Choosing property management services

 
Professional property management services routinely perform the services mentioned above. Before settling on one service, you should interview several. All of them should give you an itemised list of their standard commission and additional fees. In many cases, your commission is negotiable and you may be able to make arrangements for issues such as emergency repairs and other extraordinary occurrences.
 
You do want to choose a property manager who charges a fair rate. Their commission is one part of their fee, but you need to read the fine print, too.

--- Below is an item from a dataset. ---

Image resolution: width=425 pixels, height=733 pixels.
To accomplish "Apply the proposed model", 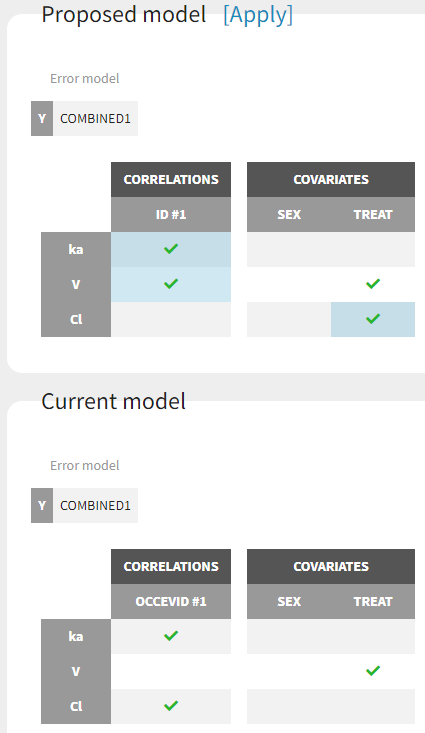I will coord(258,15).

In some cases, a slightly higher commission will include services another property manager will charge an additional fee for. It may be worth paying the higher commission or you may decide to pay a lower commission if you feel the extra fee will rarely be required.
 
Aside from commissions and fees, you want to know your property management company will take care of your property as you would. Some questions you should ask before choosing a property manager include:

  • How long has the property manager of my property been working for you?
  • How many properties are you handling?
  • How do you handle requests for repairs from tenants?
  • Do you inspect repairs after they have been done?
  • How do you handle a tenant who is in arrears?
  • How much experience have you had with tribunals?

 
These questions will help you choose a competent and experienced property management company. You should also expect them to give you a full list of their fees. When you know you have chosen an experienced and ethical property manager who charges a fair rate, you will know you have made the right choice.